And you should come to our form[3].

[1][https://elixirschool.com](https://elixirschool.com)

[2][http://howistart.org/posts/elixir/1/index.html](http://howistart.org/posts/elixir/1/index.html)

[3][https://elixirforum.com/](https://elixirforum.com/)

------
juhatl
The series of articles "Writing a Blog Engine in Phoenix and Elixir" [1] can
be quite fast-paced at times, but in the end (and far before that, too) you'll
have a blog platform that you can use and you'll understand how some of the
different Phoenix & Elixir pieces fit together.

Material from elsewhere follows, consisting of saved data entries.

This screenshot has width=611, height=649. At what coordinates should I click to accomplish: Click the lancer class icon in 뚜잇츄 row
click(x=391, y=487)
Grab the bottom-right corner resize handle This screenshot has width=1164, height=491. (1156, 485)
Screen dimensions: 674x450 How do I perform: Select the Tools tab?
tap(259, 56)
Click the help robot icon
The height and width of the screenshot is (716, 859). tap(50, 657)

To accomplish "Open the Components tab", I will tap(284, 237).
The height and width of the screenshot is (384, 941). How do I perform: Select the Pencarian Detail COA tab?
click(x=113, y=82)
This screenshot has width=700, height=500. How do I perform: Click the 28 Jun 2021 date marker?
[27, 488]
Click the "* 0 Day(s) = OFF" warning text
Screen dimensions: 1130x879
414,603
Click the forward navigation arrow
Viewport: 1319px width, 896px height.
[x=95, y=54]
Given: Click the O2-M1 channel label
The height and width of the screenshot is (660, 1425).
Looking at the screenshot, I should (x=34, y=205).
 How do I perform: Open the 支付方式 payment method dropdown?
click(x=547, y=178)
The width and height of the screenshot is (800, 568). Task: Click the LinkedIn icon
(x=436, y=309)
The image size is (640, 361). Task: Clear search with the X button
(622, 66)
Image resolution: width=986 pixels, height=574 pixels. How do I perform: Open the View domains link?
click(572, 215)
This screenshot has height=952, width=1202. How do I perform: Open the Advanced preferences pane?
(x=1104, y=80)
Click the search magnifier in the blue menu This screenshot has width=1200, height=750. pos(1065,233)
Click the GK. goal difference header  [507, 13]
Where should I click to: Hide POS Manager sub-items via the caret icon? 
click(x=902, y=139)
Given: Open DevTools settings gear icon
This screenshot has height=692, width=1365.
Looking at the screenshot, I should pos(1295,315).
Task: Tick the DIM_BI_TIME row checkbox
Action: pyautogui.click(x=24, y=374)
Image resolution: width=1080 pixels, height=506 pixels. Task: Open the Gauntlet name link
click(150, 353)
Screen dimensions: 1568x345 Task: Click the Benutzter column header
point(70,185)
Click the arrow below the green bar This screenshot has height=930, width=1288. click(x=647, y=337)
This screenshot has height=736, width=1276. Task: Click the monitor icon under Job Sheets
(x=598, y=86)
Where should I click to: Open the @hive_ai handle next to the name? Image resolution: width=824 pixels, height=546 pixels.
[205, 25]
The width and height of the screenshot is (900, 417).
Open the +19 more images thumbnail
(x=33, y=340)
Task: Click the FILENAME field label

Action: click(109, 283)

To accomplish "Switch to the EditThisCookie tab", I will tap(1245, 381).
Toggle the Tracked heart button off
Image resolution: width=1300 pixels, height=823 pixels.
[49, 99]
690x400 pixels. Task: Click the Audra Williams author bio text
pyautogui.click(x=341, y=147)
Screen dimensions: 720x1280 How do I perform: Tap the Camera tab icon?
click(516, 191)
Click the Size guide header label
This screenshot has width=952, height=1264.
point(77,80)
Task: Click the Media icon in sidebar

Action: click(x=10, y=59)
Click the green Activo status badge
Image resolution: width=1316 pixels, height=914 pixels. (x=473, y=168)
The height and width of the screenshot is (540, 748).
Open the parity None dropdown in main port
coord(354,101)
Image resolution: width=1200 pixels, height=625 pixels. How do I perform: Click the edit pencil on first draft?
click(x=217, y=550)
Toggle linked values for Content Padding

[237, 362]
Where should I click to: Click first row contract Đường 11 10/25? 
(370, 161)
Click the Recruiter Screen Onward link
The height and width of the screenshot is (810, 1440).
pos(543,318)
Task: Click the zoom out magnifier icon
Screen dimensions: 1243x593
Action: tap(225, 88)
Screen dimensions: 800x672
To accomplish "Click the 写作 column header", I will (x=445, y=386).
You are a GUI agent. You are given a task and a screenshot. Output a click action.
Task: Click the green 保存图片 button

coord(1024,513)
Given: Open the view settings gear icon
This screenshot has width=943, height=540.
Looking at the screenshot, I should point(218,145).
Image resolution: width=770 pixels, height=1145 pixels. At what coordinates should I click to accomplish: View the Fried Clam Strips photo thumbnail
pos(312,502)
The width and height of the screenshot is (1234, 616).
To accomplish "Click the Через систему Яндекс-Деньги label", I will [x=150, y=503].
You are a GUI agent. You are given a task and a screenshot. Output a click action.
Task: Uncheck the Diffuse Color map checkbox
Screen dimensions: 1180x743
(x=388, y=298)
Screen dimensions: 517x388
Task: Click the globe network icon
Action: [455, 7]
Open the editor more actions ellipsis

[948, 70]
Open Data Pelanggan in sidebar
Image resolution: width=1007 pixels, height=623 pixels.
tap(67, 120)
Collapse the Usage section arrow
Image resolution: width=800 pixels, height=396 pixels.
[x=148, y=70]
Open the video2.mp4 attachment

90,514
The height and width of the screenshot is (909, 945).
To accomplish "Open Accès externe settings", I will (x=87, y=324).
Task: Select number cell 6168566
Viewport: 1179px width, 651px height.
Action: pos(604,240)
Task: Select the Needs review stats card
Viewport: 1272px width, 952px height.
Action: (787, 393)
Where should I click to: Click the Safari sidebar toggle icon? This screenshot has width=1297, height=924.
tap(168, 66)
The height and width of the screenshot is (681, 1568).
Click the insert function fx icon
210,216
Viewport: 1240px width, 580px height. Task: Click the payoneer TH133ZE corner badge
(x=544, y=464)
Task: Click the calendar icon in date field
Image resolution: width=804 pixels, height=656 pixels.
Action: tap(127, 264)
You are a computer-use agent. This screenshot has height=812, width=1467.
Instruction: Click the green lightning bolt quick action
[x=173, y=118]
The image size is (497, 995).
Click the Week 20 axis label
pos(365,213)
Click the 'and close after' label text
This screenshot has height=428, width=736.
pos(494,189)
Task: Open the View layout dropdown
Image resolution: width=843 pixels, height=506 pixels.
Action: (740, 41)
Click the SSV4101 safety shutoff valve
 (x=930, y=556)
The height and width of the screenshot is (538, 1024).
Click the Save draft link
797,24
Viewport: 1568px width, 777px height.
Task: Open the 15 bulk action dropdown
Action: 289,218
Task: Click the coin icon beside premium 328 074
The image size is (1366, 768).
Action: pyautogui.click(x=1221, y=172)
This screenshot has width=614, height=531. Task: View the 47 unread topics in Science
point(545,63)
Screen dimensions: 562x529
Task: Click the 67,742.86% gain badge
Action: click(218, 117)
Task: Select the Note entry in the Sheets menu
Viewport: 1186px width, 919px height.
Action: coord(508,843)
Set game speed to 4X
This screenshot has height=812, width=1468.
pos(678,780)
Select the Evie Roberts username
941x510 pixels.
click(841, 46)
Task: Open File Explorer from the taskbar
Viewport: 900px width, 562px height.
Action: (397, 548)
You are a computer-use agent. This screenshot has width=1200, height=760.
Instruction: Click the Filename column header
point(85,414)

For a more thorough experience, however, I would absolutely recommend you to
have a look at the books the Elixir community has produced. As you're
specifically asking for tutorials (and not other sources for learning), my
best recommendation would be Programming Phoenix [2], a book written by the
creators of Elixir and Phoenix.

The book is structured so that most of it is focused on building one specific
web application, so you can follow along from start to finish and build
something far more interesting than just a run-of-the-mill blog (and learn a
lot about Elixir and Phoenix in the progress).

[1] [https://hackernoon.com/introduction-
fe138ac6079d](https://hackernoon.com/introduction-fe138ac6079d) [2]
[https://pragprog.com/book/phoenix/programming-
phoenix](https://pragprog.com/book/phoenix/programming-phoenix)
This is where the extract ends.